> _TASK GOAL_
Look through the listing for the word "computer". Copy each line that has it.

> _DATA SUPPLIED_
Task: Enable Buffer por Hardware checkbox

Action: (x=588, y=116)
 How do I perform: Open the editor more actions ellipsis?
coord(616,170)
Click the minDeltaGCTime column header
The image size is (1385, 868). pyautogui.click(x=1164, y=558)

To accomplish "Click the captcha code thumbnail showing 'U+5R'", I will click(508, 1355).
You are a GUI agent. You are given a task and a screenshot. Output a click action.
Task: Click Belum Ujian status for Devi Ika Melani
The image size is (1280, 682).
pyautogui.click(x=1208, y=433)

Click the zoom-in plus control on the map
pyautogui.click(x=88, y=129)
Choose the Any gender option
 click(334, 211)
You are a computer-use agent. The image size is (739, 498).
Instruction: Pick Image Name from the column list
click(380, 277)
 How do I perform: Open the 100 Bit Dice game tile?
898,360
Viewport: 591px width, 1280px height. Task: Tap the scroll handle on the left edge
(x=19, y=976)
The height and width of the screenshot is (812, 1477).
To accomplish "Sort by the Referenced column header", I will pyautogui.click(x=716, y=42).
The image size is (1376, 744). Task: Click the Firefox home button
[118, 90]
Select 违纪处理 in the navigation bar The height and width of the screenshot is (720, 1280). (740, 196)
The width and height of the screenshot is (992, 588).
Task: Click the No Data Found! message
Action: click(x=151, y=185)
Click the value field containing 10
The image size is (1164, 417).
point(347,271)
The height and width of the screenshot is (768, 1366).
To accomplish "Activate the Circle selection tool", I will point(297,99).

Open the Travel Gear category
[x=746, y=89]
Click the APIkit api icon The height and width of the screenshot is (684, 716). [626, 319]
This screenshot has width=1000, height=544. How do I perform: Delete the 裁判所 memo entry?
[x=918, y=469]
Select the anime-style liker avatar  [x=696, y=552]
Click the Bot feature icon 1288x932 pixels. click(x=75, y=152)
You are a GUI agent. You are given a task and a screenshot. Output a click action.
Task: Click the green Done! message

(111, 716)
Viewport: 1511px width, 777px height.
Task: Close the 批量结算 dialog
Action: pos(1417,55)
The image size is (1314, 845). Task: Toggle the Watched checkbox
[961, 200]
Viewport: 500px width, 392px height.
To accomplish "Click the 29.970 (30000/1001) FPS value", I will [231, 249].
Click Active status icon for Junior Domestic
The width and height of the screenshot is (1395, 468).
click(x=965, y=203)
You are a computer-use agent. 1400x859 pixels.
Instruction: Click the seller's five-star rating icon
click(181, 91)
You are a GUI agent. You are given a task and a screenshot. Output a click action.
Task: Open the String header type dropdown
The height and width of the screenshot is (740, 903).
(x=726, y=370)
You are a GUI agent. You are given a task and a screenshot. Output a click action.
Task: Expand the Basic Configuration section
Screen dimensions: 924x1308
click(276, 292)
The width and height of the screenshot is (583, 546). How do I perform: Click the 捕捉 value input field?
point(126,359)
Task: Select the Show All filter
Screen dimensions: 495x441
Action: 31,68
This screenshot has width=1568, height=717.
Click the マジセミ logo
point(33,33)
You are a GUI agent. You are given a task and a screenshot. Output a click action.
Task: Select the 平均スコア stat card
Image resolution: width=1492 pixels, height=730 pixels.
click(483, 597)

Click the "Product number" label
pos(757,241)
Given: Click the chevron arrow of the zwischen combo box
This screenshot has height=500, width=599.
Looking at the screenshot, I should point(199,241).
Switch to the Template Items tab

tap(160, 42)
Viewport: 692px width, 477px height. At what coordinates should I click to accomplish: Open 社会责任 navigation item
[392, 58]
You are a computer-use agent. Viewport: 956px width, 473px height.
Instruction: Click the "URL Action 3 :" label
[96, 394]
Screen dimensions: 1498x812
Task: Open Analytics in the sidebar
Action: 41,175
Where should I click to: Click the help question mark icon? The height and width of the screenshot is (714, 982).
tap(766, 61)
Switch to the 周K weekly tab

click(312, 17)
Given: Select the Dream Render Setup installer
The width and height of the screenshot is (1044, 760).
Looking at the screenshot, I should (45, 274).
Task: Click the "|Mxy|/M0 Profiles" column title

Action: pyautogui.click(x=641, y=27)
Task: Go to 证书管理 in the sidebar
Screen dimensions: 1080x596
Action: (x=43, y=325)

> _TASK SOLUTION_
You are a computer-use agent. The image size is (739, 498).
You are a computer-use agent. 1400x859 pixels.
You are a computer-use agent. Viewport: 956px width, 473px height.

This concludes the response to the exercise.